— BEGIN Provided records —

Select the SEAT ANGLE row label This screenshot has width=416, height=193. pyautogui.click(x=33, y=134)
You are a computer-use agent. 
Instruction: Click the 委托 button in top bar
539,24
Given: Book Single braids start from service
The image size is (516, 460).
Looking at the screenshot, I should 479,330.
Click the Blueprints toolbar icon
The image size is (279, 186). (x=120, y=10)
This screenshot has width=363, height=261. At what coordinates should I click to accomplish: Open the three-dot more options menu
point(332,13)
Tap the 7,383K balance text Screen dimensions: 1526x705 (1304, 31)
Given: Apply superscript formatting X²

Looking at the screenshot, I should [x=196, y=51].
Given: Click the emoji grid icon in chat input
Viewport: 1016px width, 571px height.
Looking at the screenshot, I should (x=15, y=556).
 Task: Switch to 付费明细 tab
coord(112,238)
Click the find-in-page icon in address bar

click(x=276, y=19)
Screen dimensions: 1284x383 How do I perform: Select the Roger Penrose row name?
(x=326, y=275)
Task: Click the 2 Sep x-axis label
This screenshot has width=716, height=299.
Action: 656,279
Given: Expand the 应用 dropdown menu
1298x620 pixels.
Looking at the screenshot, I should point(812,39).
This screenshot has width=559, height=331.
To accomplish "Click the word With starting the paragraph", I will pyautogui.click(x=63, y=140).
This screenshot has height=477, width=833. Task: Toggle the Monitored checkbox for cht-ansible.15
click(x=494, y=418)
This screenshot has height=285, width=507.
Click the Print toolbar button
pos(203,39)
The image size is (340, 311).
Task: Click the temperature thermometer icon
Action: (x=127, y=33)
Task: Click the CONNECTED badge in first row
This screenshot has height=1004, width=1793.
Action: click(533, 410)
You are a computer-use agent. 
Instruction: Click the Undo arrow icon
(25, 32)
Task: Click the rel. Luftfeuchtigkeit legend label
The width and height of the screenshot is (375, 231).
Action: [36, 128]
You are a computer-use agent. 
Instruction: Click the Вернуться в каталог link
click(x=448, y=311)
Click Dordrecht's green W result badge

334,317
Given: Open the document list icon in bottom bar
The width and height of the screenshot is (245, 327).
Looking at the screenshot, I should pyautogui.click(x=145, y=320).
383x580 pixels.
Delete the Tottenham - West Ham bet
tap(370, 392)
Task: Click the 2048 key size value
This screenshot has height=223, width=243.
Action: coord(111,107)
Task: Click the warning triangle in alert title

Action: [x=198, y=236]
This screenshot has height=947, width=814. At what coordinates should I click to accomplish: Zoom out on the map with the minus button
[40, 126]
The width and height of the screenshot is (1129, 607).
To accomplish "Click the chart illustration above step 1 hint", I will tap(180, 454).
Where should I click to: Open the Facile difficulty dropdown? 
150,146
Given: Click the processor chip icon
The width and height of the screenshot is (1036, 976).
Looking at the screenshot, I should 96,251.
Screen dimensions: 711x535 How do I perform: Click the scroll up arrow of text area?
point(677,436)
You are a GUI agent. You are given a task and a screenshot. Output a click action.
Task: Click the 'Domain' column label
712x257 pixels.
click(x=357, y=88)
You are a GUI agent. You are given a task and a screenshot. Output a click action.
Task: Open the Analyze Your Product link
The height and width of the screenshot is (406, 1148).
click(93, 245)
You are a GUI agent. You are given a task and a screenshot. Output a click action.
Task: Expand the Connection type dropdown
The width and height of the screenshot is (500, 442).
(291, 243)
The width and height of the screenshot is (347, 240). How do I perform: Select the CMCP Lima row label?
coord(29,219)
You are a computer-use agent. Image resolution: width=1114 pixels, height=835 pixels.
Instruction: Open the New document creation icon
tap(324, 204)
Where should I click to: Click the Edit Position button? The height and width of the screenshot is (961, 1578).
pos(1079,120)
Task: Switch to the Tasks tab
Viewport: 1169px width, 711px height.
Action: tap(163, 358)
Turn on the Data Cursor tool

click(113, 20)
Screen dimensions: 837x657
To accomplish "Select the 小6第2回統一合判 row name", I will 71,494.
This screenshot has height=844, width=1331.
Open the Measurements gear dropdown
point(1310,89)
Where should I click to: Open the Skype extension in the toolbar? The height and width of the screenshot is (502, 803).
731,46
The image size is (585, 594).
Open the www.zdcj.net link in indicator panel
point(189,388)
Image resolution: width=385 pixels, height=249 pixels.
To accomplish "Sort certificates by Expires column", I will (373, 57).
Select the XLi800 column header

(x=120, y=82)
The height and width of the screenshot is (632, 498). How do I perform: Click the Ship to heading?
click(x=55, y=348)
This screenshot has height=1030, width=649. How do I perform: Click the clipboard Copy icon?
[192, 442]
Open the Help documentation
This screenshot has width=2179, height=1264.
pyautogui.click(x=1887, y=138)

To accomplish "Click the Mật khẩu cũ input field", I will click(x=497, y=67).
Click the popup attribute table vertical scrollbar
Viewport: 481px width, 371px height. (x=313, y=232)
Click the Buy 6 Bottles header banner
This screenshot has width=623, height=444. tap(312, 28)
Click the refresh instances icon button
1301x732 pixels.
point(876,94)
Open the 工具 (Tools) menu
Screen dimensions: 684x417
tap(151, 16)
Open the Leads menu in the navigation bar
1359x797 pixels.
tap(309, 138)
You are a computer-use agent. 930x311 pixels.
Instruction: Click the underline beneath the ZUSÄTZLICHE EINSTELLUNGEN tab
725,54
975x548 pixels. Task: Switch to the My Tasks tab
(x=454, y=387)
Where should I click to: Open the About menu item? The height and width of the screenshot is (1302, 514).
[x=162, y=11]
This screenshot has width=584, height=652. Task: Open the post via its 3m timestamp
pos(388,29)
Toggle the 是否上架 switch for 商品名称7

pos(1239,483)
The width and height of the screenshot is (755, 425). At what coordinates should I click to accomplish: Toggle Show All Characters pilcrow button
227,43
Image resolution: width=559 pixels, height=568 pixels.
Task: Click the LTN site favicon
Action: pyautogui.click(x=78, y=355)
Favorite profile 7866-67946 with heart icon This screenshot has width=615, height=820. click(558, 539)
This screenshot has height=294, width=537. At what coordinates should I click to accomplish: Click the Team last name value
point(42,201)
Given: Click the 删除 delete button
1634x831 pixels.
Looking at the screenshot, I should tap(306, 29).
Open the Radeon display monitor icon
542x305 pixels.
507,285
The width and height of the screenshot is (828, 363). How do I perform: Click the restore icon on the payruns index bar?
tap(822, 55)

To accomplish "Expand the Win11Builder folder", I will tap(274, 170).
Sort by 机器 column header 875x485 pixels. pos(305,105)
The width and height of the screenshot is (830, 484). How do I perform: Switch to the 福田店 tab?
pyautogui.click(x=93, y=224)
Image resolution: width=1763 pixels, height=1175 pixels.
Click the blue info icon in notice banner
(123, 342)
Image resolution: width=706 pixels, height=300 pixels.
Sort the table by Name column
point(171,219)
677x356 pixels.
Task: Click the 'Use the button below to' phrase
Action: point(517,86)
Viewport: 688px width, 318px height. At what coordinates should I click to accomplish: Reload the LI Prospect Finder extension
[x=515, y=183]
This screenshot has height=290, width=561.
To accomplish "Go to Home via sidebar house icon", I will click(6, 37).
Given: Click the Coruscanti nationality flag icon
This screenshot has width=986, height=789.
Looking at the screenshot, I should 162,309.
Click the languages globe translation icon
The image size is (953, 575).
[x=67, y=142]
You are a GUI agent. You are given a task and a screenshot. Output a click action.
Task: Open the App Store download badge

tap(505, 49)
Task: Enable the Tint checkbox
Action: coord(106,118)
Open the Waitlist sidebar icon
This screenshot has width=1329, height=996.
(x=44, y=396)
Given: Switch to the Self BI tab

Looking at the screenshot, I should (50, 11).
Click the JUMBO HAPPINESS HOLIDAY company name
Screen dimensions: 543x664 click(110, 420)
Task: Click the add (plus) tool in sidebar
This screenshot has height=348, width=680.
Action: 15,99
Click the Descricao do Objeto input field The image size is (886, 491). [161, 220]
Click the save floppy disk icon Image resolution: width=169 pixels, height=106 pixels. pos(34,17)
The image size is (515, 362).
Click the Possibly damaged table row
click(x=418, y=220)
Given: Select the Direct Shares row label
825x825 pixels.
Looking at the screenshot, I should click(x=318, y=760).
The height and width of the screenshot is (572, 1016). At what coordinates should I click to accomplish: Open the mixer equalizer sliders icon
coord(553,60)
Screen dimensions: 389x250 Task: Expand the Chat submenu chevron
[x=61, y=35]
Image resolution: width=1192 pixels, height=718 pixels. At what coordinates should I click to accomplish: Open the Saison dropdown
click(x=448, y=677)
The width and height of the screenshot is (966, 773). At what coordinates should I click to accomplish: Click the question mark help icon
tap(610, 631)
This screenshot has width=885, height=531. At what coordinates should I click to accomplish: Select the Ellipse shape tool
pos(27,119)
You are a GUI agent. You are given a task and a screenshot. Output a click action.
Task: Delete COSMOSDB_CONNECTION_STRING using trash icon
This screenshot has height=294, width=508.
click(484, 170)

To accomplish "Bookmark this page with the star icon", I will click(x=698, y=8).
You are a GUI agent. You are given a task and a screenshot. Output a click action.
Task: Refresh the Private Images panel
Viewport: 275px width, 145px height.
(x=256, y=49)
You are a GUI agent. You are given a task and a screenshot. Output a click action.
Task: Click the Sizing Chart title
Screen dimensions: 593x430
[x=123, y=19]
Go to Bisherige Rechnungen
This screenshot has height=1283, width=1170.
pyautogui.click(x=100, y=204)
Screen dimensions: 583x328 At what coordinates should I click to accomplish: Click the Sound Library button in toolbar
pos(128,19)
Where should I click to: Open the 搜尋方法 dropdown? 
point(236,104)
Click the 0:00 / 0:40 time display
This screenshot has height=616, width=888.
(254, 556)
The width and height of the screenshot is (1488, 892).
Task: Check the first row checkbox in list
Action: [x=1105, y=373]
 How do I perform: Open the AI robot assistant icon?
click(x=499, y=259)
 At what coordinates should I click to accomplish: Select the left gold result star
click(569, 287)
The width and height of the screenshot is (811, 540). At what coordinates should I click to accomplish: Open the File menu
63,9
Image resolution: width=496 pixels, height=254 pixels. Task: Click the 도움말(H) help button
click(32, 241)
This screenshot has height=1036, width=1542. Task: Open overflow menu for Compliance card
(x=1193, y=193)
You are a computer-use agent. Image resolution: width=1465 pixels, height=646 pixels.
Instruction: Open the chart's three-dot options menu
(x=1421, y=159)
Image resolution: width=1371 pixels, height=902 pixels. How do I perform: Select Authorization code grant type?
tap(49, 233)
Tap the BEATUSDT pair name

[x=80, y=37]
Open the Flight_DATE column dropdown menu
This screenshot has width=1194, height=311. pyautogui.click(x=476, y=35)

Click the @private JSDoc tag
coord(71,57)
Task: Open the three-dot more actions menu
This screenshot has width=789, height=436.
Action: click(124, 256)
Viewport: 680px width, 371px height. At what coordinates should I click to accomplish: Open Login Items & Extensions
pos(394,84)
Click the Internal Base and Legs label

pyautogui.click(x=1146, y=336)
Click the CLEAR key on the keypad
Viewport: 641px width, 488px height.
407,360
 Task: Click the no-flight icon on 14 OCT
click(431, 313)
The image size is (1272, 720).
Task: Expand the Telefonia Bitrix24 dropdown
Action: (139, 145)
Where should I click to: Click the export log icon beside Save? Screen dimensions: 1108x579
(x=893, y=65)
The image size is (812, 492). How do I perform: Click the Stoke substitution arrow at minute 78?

— END Provided records —

→ **Task goal**
Copy the records from the very first line down to the line containing "Looking at the screenshot, I should [x=196, y=51].", including both, and replace "Blueprints" with "Layers" while keeping everything else the same.

→ **Reply to the task**
Select the SEAT ANGLE row label This screenshot has width=416, height=193. pyautogui.click(x=33, y=134)
You are a computer-use agent. 
Instruction: Click the 委托 button in top bar
539,24
Given: Book Single braids start from service
The image size is (516, 460).
Looking at the screenshot, I should 479,330.
Click the Layers toolbar icon
The image size is (279, 186). (x=120, y=10)
This screenshot has width=363, height=261. At what coordinates should I click to accomplish: Open the three-dot more options menu
point(332,13)
Tap the 7,383K balance text Screen dimensions: 1526x705 (1304, 31)
Given: Apply superscript formatting X²

Looking at the screenshot, I should [x=196, y=51].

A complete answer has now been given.